Task requirements. Lines to return, exactly: from the line with "850x781 pixels." to the line with "Task: Click the Save button" in the entries below, both included.

*** Data records Section Begins ***

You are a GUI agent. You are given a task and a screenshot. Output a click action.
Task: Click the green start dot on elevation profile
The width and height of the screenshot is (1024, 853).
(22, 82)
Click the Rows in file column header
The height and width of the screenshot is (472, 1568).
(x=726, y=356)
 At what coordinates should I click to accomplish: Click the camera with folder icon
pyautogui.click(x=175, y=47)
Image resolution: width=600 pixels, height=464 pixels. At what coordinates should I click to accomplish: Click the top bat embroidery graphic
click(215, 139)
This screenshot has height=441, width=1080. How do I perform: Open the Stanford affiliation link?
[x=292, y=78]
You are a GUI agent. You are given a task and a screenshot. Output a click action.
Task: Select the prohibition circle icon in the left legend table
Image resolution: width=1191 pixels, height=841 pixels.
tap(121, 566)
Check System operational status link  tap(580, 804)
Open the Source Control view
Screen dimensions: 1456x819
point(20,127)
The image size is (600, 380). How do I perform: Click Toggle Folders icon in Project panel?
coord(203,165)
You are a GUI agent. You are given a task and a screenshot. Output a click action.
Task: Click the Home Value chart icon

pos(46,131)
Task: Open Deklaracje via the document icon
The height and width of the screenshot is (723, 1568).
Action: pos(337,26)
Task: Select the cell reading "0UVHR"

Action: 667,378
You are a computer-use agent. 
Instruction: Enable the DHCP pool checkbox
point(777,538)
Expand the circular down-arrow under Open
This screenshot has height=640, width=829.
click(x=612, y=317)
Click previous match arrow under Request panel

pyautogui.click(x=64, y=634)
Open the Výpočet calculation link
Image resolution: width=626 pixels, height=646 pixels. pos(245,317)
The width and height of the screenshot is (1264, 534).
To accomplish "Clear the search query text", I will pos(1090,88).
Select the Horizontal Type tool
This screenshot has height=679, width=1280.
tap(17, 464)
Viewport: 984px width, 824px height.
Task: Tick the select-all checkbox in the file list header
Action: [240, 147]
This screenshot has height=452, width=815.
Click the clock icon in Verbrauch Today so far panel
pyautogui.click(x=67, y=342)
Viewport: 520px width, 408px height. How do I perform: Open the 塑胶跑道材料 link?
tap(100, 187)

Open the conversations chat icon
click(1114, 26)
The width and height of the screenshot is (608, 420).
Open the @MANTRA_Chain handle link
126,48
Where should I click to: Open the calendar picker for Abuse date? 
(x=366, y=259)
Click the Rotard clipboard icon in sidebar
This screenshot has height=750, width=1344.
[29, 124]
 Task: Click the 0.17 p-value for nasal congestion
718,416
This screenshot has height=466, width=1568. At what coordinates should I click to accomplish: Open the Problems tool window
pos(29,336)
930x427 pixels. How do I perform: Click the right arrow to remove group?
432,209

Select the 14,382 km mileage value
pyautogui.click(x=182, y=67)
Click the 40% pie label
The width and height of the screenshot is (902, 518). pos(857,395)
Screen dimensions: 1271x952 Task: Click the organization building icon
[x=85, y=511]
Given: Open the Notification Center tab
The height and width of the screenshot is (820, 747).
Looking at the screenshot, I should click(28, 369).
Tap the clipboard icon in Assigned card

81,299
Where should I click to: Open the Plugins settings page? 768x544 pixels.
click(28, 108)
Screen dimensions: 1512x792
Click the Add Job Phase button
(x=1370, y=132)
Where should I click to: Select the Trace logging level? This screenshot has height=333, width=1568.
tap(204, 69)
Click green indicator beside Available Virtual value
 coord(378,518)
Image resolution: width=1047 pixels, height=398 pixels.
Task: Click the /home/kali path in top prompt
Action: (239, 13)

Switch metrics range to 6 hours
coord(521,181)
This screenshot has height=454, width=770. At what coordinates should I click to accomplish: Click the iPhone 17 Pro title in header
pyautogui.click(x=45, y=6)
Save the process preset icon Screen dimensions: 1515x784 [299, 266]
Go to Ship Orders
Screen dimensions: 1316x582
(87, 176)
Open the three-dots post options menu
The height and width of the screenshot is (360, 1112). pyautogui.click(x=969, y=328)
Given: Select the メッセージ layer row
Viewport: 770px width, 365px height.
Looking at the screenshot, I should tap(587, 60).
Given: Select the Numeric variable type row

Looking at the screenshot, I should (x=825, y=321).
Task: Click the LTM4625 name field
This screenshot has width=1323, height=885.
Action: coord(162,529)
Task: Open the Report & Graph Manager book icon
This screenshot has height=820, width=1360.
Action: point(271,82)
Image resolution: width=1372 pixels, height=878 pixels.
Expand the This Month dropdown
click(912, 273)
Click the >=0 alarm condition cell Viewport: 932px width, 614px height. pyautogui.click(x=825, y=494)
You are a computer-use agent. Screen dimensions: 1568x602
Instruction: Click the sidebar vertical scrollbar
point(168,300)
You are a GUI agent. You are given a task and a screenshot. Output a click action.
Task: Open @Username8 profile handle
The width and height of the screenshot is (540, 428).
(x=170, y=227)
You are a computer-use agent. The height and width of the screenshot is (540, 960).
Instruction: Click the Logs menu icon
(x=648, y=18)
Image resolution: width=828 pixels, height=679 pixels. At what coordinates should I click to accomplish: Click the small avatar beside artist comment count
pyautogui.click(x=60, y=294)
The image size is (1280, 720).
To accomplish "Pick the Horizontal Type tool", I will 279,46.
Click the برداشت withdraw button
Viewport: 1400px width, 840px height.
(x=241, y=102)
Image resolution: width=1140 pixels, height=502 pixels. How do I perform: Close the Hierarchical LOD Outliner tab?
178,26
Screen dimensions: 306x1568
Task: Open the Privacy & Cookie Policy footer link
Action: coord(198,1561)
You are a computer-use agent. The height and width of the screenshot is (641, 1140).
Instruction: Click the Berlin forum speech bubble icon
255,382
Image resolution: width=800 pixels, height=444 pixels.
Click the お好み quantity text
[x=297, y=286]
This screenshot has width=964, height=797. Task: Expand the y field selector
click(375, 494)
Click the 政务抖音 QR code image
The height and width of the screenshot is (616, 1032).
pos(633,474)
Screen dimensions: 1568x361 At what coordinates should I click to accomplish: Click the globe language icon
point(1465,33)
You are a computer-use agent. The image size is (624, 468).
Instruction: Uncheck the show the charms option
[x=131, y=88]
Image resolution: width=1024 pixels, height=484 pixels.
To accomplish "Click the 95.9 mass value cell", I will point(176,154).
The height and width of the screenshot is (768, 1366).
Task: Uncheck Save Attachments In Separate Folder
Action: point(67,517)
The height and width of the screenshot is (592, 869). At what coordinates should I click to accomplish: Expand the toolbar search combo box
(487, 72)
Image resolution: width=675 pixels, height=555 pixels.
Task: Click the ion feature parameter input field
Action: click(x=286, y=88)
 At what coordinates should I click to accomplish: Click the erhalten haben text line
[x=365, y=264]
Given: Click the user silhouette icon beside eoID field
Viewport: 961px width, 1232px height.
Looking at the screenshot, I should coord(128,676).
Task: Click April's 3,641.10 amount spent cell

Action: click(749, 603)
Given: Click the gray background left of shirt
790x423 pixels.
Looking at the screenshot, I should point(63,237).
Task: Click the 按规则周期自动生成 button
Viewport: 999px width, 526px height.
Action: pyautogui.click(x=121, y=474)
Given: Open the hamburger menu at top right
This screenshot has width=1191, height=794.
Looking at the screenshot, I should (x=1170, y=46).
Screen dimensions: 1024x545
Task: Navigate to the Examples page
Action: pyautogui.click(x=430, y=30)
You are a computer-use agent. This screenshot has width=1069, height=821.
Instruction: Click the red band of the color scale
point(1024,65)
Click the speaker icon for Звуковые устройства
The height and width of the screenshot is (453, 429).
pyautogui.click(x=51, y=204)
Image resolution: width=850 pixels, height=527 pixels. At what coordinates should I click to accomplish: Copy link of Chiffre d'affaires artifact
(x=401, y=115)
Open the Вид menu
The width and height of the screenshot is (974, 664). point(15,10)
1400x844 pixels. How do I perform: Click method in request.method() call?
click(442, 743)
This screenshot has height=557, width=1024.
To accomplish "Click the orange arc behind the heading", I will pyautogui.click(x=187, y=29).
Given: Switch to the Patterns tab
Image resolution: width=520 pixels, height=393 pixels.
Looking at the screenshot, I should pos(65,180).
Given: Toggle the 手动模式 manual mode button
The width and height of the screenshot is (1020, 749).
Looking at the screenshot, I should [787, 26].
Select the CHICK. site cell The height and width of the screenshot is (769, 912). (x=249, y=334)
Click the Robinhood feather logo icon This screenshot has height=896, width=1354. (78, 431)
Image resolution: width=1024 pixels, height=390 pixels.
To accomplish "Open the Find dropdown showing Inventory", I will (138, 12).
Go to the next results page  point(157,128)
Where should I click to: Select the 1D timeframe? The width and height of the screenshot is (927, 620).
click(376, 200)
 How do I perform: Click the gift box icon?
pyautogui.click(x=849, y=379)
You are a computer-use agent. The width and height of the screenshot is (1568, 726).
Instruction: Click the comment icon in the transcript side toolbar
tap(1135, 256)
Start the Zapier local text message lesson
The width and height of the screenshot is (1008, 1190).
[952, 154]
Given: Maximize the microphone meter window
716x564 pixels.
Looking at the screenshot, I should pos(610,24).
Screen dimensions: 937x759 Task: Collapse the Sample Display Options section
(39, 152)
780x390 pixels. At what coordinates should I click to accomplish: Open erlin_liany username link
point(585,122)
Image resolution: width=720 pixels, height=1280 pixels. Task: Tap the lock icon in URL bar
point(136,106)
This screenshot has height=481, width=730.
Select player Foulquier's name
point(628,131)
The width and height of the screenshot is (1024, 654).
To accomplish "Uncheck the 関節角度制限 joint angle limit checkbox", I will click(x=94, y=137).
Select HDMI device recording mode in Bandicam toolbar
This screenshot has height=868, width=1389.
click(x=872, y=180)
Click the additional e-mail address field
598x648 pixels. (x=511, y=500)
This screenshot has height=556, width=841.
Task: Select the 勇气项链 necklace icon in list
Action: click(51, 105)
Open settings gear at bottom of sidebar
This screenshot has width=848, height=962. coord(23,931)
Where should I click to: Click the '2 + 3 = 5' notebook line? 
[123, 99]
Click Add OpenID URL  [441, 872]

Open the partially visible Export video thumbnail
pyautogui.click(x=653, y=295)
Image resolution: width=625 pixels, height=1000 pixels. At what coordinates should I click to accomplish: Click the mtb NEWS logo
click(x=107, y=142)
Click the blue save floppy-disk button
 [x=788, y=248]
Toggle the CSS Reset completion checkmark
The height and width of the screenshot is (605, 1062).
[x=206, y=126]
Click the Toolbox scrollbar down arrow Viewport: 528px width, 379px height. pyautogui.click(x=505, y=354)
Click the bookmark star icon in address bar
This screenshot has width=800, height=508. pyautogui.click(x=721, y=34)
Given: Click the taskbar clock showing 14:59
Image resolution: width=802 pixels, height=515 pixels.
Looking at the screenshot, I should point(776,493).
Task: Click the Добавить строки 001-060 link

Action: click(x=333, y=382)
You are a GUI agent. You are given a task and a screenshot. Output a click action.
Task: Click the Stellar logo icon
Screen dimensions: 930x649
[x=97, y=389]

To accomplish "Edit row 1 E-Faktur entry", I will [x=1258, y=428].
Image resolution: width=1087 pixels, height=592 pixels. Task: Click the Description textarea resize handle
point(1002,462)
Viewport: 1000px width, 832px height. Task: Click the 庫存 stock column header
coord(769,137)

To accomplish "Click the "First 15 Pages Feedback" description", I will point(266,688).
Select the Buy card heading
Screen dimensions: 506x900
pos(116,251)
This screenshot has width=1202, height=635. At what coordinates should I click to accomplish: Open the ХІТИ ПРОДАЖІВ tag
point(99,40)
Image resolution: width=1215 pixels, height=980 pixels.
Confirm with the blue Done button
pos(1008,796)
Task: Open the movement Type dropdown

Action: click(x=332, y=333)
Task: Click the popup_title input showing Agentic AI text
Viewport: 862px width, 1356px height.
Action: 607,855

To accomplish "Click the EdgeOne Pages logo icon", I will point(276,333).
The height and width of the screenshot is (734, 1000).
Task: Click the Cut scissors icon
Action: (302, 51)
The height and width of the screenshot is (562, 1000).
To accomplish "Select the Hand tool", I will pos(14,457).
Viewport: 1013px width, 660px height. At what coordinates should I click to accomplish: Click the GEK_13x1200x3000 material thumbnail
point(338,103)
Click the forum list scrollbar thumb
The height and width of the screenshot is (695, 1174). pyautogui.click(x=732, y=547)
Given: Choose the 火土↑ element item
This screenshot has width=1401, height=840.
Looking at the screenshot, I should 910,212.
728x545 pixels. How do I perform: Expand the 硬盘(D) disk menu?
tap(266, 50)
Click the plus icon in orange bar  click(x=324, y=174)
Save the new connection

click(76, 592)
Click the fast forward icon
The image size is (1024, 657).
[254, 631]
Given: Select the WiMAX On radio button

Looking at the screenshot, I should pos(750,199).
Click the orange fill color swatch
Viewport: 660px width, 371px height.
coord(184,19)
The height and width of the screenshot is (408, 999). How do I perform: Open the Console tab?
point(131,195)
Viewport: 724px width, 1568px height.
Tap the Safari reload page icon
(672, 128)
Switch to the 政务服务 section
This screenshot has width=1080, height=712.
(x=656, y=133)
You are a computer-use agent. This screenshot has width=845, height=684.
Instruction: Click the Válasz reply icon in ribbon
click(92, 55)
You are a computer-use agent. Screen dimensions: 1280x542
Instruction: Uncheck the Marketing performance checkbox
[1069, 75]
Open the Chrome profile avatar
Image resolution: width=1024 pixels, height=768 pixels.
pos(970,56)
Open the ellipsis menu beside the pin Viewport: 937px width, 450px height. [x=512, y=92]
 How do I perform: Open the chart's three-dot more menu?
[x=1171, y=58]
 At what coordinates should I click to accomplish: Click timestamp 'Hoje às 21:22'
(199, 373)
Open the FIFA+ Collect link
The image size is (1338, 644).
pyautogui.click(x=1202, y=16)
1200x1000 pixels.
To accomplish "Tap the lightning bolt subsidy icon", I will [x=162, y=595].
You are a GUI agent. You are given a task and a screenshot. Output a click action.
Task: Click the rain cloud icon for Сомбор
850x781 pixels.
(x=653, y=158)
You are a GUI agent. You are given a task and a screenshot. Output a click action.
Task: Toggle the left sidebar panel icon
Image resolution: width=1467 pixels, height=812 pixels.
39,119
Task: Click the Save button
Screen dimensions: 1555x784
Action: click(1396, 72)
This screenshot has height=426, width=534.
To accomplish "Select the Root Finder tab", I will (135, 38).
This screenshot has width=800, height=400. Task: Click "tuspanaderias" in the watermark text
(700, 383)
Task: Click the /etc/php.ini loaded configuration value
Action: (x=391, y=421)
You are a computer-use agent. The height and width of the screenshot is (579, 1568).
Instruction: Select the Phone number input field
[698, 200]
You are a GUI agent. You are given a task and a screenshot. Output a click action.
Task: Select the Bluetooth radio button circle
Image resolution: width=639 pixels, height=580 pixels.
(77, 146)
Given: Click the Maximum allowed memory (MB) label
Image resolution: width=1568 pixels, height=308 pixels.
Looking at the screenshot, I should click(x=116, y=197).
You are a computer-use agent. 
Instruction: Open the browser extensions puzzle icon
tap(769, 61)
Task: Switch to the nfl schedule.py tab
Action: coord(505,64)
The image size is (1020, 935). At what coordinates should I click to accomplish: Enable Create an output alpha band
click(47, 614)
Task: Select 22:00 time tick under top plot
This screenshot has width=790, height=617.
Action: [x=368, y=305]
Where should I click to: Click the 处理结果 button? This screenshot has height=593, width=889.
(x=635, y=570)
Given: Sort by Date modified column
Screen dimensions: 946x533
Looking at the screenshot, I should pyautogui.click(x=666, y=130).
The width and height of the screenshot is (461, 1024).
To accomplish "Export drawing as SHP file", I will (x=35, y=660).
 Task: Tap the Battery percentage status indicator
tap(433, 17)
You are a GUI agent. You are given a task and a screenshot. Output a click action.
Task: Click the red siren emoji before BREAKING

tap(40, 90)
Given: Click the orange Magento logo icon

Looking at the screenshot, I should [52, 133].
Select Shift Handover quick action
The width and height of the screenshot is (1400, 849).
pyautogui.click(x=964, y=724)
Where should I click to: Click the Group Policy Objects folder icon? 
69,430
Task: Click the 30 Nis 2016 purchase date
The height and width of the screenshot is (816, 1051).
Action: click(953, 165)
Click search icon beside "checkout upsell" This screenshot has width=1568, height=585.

*** Data records Section Ends ***

Answer to this exercise.
850x781 pixels.
(x=653, y=158)
You are a GUI agent. You are given a task and a screenshot. Output a click action.
Task: Toggle the left sidebar panel icon
Image resolution: width=1467 pixels, height=812 pixels.
39,119
Task: Click the Save button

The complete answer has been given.